Although major success still eluded them in the UK, Talk Talk achieved considerable international success in 1984/85, particularly in continental Europe, North America and New Zealand with the album It’s My Life. The accompanying single “Such a Shame” (a song inspired by the book The Dice Man) became a Top 10 hit in Austria, France, Germany, Italy, Netherlands and Switzerland during this period. The title track of the album was also a Top 10 hit in Italy (where a remix of six songs from the albums and non-album singles, It’s My Mix, was the #86 best-selling album of 1985), and entered the U.S., Canadian, French, German, New Zealand and Netherlands Top 40. A third single, “Dum Dum Girl”, was a success in some European countries and in New Zealand; however, the album and its singles were largely ignored in the UK. Commercial success notwithstanding, the band made deliberate choices that moved them away from the mainstream.

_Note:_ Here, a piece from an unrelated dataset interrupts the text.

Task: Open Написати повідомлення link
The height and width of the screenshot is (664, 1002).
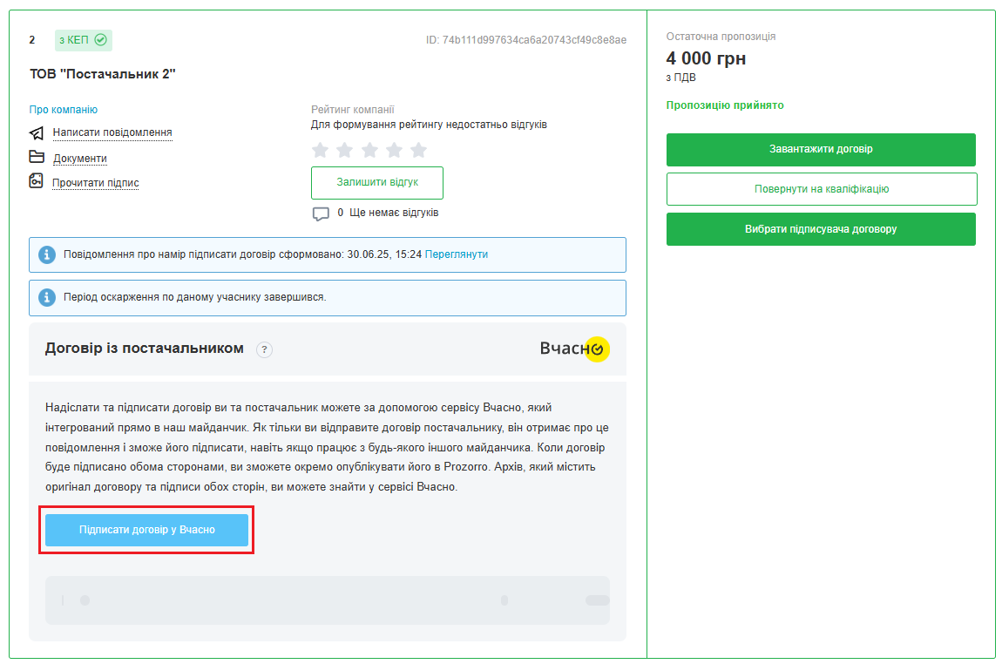Action: [112, 133]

The music video for “It’s My Life”, for instance, featured a grumpy Hollis who mocks lip-synching; after EMI protested, they re-shot the video, turning it into “a total piss-take of lip-synching”, in Alan McGee’s words.

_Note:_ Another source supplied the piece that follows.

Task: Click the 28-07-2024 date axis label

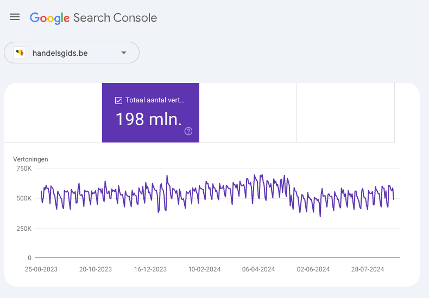Action: coord(369,269)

Talk Talk’s influence upon musicians has exceeded the band’s visibility among the general public. Along with the band Slint, Talk Talk are credited with inventing “post-rock” in their last two albums, Spirit of Eden and Laughing Stock. The artists who have praised the band or cited them as an influence include Tears for Fears, Matthew Good, Elbow, Shearwater, M83, Bark Psychosis,Cedric Bixler-Zavala of The Mars Volta, Steven Wilson of Porcupine Tree, Storm Corrosion (a joint project between Opeth’s Mikael Åkerfeldt and Porcupine Tree’s Steven Wilson), Steve Hogarth of Marillion, Richard Barbieri of Japan and Porcupine Tree, and Death Cab for Cutie.
The bands Placebo, Weezer, The Divine Comedy and The Gathering covered their song “Life’s What You Make It” and No Doubt scored a global hit with a cover of “It’s My Life” in 2003. Lights recorded a cover of “Living In Another World” in 2012. Guy Garvey of the band Elbow said: “Mark Hollis started from punk and by his own admission he had no musical ability. To go from only having the urge, to writing some of the most timeless, intricate and original music ever is as impressive as the moon landings for me.”
A tribute album and anthological book, both titled Spirit of Talk Talk, were released in 2012. The book includes all the artwork James Marsh did for the band, and hand-written lyrics (by the band). The album includes covers by various artists, proceeds going to the conservation organization BirdLife International.
Hollis and Talk Talk continue to be praised as artists who did not cave in to the pressures of corporate and commercial interests. Says Alan McGee, “I find the whole story of one man against the system in a bid to maintain creative control incredibly heartening.”